§ **To do**
Nothing in the data may be omitted; output it all verbatim.

§ **Extracted material**

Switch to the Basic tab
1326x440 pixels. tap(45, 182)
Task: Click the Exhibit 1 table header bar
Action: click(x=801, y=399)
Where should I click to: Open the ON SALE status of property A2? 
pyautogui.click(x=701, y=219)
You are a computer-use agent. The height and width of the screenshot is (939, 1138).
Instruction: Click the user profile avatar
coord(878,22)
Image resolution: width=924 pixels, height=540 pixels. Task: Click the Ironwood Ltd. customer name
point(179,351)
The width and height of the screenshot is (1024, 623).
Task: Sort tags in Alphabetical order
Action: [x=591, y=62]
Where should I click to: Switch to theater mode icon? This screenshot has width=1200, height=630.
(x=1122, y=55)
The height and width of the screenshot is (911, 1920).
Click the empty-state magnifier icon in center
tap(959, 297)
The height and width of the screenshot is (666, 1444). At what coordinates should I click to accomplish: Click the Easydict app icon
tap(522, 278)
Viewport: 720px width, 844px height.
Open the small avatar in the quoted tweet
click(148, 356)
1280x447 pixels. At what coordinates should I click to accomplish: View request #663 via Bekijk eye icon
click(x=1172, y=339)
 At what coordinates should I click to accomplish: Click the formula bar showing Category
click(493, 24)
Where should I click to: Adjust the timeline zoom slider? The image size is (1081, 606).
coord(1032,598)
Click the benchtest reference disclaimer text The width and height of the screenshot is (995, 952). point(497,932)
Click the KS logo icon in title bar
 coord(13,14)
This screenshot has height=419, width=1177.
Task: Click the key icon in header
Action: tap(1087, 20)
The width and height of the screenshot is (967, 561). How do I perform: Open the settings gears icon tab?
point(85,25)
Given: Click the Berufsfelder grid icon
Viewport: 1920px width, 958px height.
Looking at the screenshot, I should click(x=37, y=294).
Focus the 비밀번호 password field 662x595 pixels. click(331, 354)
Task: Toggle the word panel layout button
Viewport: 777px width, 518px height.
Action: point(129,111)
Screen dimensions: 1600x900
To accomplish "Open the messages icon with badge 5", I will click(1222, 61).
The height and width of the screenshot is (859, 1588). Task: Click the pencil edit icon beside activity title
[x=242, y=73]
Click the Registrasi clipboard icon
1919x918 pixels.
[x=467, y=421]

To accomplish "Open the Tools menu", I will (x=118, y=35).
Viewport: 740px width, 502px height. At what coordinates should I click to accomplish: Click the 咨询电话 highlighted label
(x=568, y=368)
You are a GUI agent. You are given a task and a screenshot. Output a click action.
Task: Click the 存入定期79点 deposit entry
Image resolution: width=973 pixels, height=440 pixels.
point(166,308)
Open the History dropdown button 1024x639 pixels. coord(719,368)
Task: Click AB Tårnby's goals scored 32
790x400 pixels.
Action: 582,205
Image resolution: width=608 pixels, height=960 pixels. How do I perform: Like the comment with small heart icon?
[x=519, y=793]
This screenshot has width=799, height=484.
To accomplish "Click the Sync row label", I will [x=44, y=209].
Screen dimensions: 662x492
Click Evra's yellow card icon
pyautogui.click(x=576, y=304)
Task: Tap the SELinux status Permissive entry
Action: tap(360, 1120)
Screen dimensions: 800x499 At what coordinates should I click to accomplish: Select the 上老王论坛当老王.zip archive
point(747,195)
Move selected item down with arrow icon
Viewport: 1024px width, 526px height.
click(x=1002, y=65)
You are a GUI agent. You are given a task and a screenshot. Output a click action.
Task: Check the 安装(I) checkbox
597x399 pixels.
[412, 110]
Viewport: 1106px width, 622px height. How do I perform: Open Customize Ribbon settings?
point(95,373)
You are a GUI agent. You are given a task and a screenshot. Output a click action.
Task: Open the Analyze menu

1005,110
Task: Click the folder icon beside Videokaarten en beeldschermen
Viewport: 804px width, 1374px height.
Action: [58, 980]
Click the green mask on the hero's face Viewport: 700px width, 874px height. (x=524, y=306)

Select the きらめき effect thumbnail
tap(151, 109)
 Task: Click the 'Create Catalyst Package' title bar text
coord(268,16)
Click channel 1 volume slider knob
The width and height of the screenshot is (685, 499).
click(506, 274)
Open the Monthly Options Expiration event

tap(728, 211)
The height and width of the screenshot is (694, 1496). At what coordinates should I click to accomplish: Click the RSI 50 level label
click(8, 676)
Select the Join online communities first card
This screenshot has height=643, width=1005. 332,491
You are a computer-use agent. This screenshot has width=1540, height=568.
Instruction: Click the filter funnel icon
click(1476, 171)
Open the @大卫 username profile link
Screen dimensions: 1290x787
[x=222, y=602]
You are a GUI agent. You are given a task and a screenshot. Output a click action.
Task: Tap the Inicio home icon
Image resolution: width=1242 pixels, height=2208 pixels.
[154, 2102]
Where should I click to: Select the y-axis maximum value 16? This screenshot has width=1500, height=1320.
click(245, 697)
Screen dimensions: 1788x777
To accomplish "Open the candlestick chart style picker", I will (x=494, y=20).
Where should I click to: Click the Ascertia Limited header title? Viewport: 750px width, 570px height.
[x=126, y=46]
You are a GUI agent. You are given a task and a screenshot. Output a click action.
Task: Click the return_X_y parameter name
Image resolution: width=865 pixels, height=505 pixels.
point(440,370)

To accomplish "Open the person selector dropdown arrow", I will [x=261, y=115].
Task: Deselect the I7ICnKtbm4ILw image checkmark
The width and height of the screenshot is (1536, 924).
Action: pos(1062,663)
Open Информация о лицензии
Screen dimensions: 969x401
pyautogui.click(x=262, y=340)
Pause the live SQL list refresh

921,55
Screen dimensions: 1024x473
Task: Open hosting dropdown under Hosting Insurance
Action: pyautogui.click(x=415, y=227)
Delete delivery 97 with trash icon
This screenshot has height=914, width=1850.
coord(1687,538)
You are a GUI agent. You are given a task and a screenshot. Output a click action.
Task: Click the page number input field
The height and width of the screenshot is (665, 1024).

§ **Exercise solution**
Switch to the Basic tab
1326x440 pixels. tap(45, 182)
Task: Click the Exhibit 1 table header bar
Action: click(x=801, y=399)
Where should I click to: Open the ON SALE status of property A2? 
pyautogui.click(x=701, y=219)
You are a computer-use agent. The height and width of the screenshot is (939, 1138).
Instruction: Click the user profile avatar
coord(878,22)
Image resolution: width=924 pixels, height=540 pixels. Task: Click the Ironwood Ltd. customer name
point(179,351)
The width and height of the screenshot is (1024, 623).
Task: Sort tags in Alphabetical order
Action: [x=591, y=62]
Where should I click to: Switch to theater mode icon? This screenshot has width=1200, height=630.
(x=1122, y=55)
The height and width of the screenshot is (911, 1920).
Click the empty-state magnifier icon in center
tap(959, 297)
The height and width of the screenshot is (666, 1444). At what coordinates should I click to accomplish: Click the Easydict app icon
tap(522, 278)
Viewport: 720px width, 844px height.
Open the small avatar in the quoted tweet
click(148, 356)
1280x447 pixels. At what coordinates should I click to accomplish: View request #663 via Bekijk eye icon
click(x=1172, y=339)
 At what coordinates should I click to accomplish: Click the formula bar showing Category
click(493, 24)
Where should I click to: Adjust the timeline zoom slider? The image size is (1081, 606).
coord(1032,598)
Click the benchtest reference disclaimer text The width and height of the screenshot is (995, 952). point(497,932)
Click the KS logo icon in title bar
 coord(13,14)
This screenshot has height=419, width=1177.
Task: Click the key icon in header
Action: tap(1087, 20)
The width and height of the screenshot is (967, 561). How do I perform: Open the settings gears icon tab?
point(85,25)
Given: Click the Berufsfelder grid icon
Viewport: 1920px width, 958px height.
Looking at the screenshot, I should click(x=37, y=294).
Focus the 비밀번호 password field 662x595 pixels. click(331, 354)
Task: Toggle the word panel layout button
Viewport: 777px width, 518px height.
Action: point(129,111)
Screen dimensions: 1600x900
To accomplish "Open the messages icon with badge 5", I will click(1222, 61).
The height and width of the screenshot is (859, 1588). Task: Click the pencil edit icon beside activity title
[x=242, y=73]
Click the Registrasi clipboard icon
1919x918 pixels.
[x=467, y=421]

To accomplish "Open the Tools menu", I will (x=118, y=35).
Viewport: 740px width, 502px height. At what coordinates should I click to accomplish: Click the 咨询电话 highlighted label
(x=568, y=368)
You are a GUI agent. You are given a task and a screenshot. Output a click action.
Task: Click the 存入定期79点 deposit entry
Image resolution: width=973 pixels, height=440 pixels.
point(166,308)
Open the History dropdown button 1024x639 pixels. coord(719,368)
Task: Click AB Tårnby's goals scored 32
790x400 pixels.
Action: 582,205
Image resolution: width=608 pixels, height=960 pixels. How do I perform: Like the comment with small heart icon?
[x=519, y=793]
This screenshot has width=799, height=484.
To accomplish "Click the Sync row label", I will [x=44, y=209].
Screen dimensions: 662x492
Click Evra's yellow card icon
pyautogui.click(x=576, y=304)
Task: Tap the SELinux status Permissive entry
Action: tap(360, 1120)
Screen dimensions: 800x499 At what coordinates should I click to accomplish: Select the 上老王论坛当老王.zip archive
point(747,195)
Move selected item down with arrow icon
Viewport: 1024px width, 526px height.
click(x=1002, y=65)
You are a GUI agent. You are given a task and a screenshot. Output a click action.
Task: Check the 安装(I) checkbox
597x399 pixels.
[412, 110]
Viewport: 1106px width, 622px height. How do I perform: Open Customize Ribbon settings?
point(95,373)
You are a GUI agent. You are given a task and a screenshot. Output a click action.
Task: Open the Analyze menu

1005,110
Task: Click the folder icon beside Videokaarten en beeldschermen
Viewport: 804px width, 1374px height.
Action: [58, 980]
Click the green mask on the hero's face Viewport: 700px width, 874px height. (x=524, y=306)

Select the きらめき effect thumbnail
tap(151, 109)
 Task: Click the 'Create Catalyst Package' title bar text
coord(268,16)
Click channel 1 volume slider knob
The width and height of the screenshot is (685, 499).
click(506, 274)
Open the Monthly Options Expiration event

tap(728, 211)
The height and width of the screenshot is (694, 1496). At what coordinates should I click to accomplish: Click the RSI 50 level label
click(8, 676)
Select the Join online communities first card
This screenshot has height=643, width=1005. 332,491
You are a computer-use agent. This screenshot has width=1540, height=568.
Instruction: Click the filter funnel icon
click(1476, 171)
Open the @大卫 username profile link
Screen dimensions: 1290x787
[x=222, y=602]
You are a GUI agent. You are given a task and a screenshot. Output a click action.
Task: Tap the Inicio home icon
Image resolution: width=1242 pixels, height=2208 pixels.
[154, 2102]
Where should I click to: Select the y-axis maximum value 16? This screenshot has width=1500, height=1320.
click(245, 697)
Screen dimensions: 1788x777
To accomplish "Open the candlestick chart style picker", I will (x=494, y=20).
Where should I click to: Click the Ascertia Limited header title? Viewport: 750px width, 570px height.
[x=126, y=46]
You are a GUI agent. You are given a task and a screenshot. Output a click action.
Task: Click the return_X_y parameter name
Image resolution: width=865 pixels, height=505 pixels.
point(440,370)

To accomplish "Open the person selector dropdown arrow", I will [x=261, y=115].
Task: Deselect the I7ICnKtbm4ILw image checkmark
The width and height of the screenshot is (1536, 924).
Action: pos(1062,663)
Open Информация о лицензии
Screen dimensions: 969x401
pyautogui.click(x=262, y=340)
Pause the live SQL list refresh

921,55
Screen dimensions: 1024x473
Task: Open hosting dropdown under Hosting Insurance
Action: pyautogui.click(x=415, y=227)
Delete delivery 97 with trash icon
This screenshot has height=914, width=1850.
coord(1687,538)
You are a GUI agent. You are given a task and a screenshot. Output a click action.
Task: Click the page number input field
The height and width of the screenshot is (665, 1024).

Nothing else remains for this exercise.